begin RECORDED DATA

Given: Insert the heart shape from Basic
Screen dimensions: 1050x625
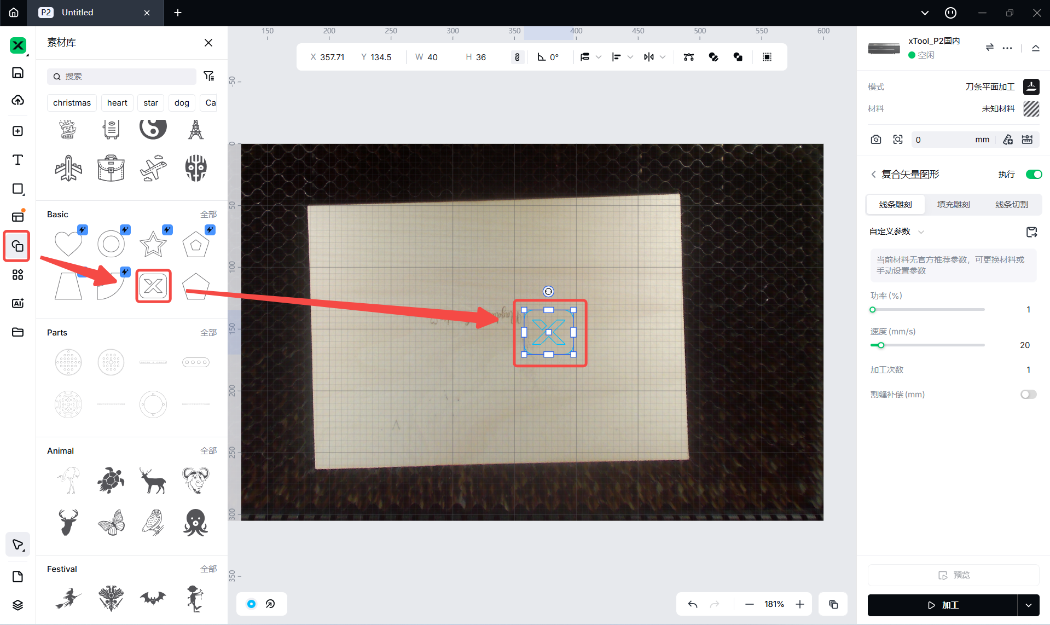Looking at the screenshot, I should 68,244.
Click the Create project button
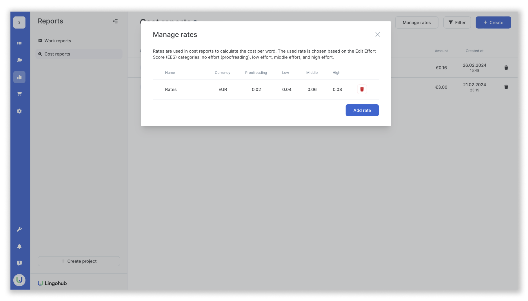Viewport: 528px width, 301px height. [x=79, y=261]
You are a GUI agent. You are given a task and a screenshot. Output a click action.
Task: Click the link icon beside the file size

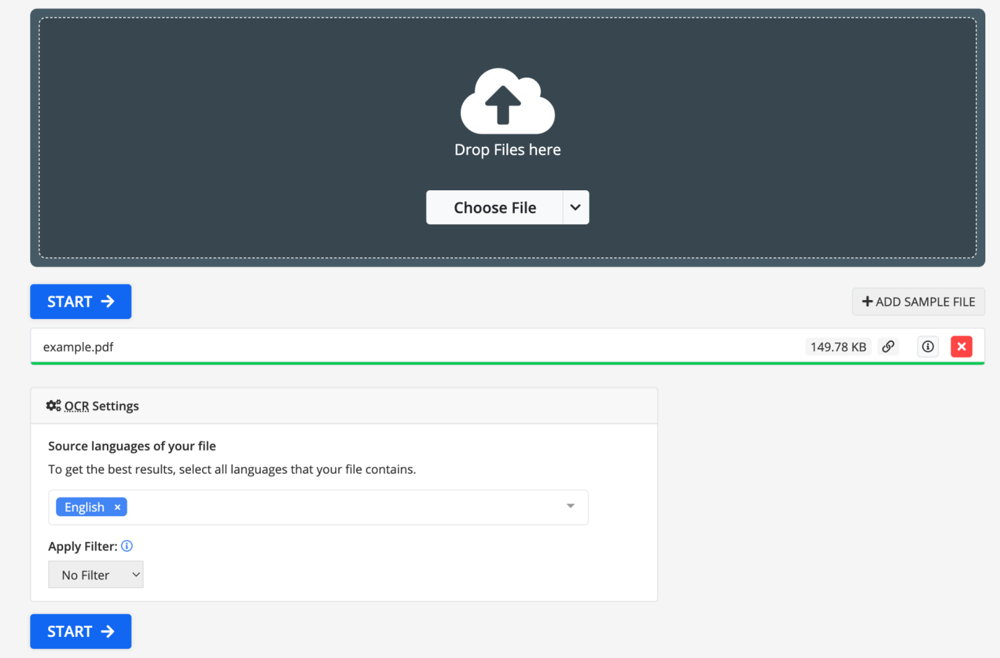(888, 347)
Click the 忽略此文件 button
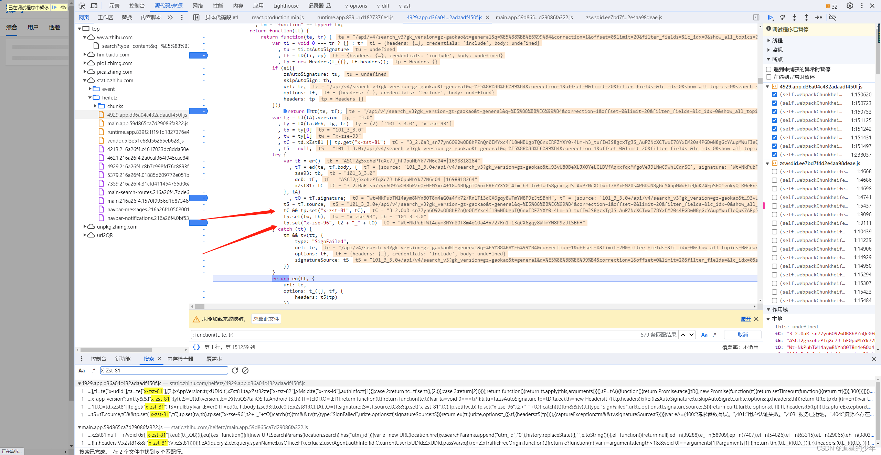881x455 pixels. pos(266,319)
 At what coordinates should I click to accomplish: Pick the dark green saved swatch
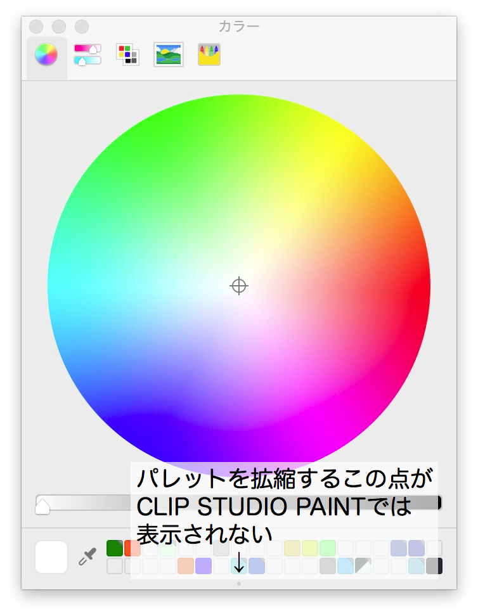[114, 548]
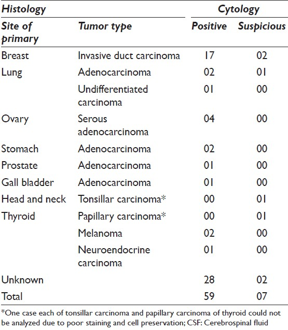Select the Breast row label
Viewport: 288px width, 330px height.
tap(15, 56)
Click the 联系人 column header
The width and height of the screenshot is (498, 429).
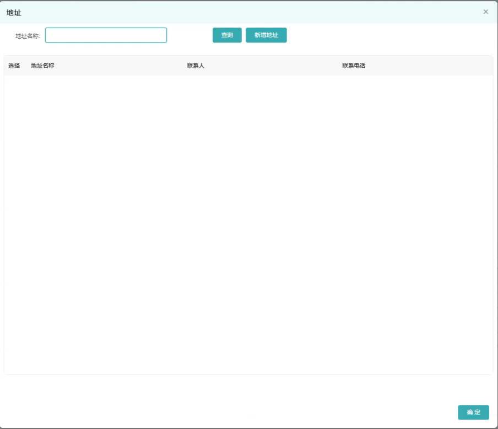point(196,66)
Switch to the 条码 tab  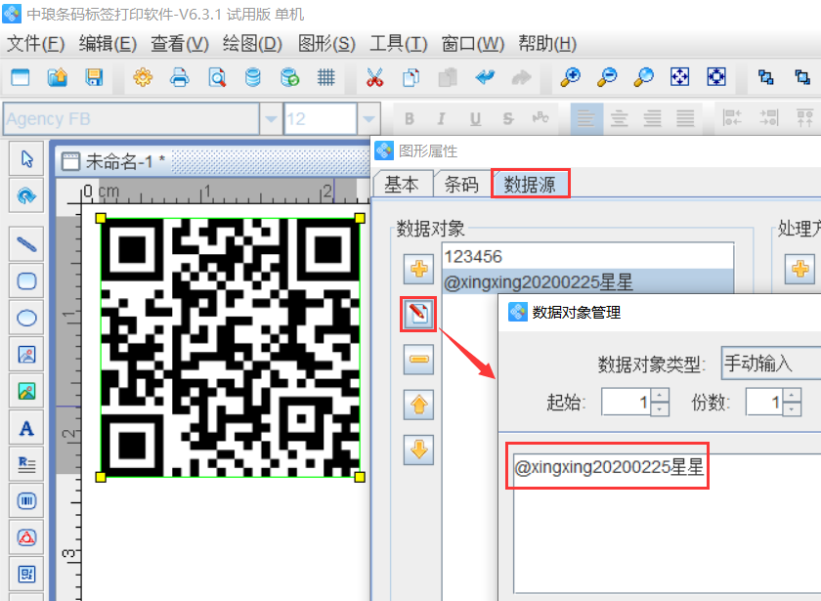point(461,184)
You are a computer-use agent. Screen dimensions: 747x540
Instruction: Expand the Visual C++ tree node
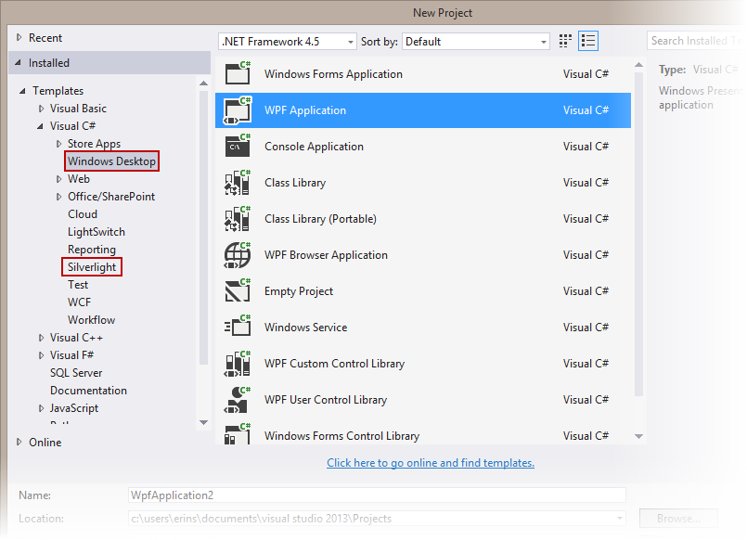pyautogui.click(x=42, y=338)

end RECORDED DATA
begin RECORDED DATA

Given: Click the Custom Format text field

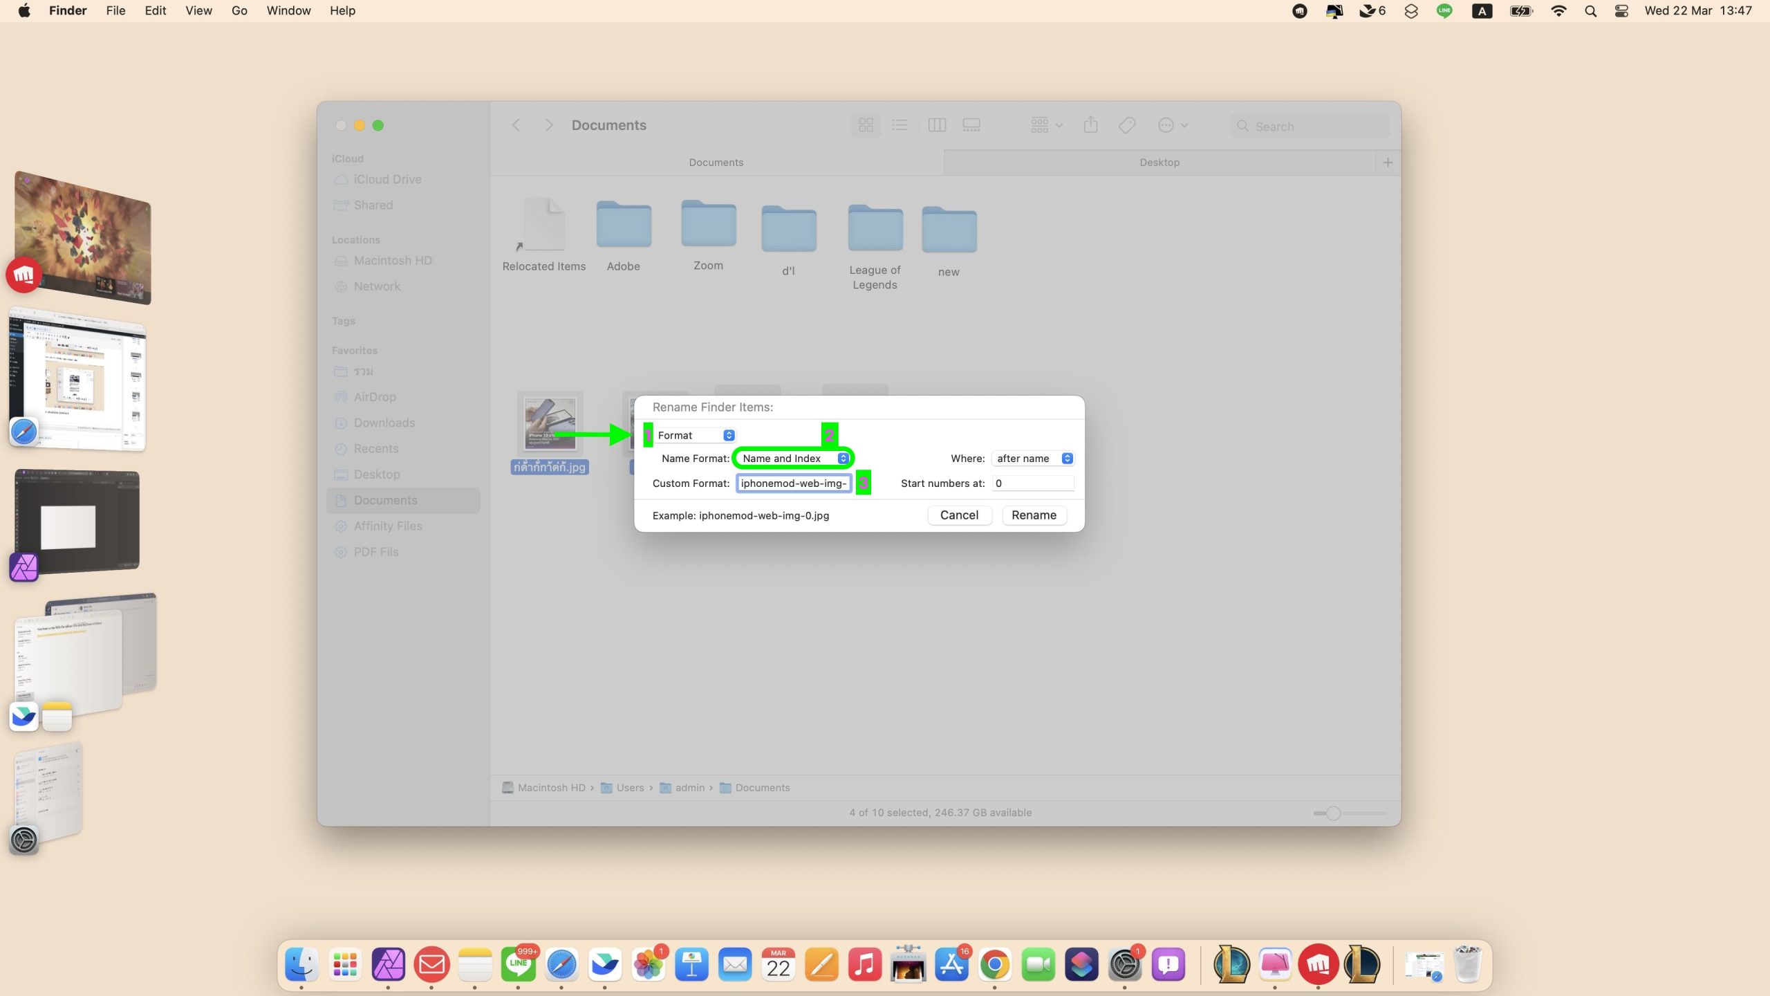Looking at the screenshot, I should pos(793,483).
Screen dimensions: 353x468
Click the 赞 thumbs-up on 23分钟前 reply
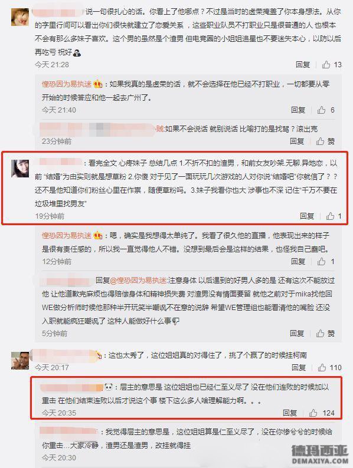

end RECORDED DATA

Please pull out every line of the records above that contains the string "dimensions", matching case exactly.

Screen dimensions: 1050x625
You are a computer-use agent. Screen dimensions: 747x540
Screen dimensions: 353x468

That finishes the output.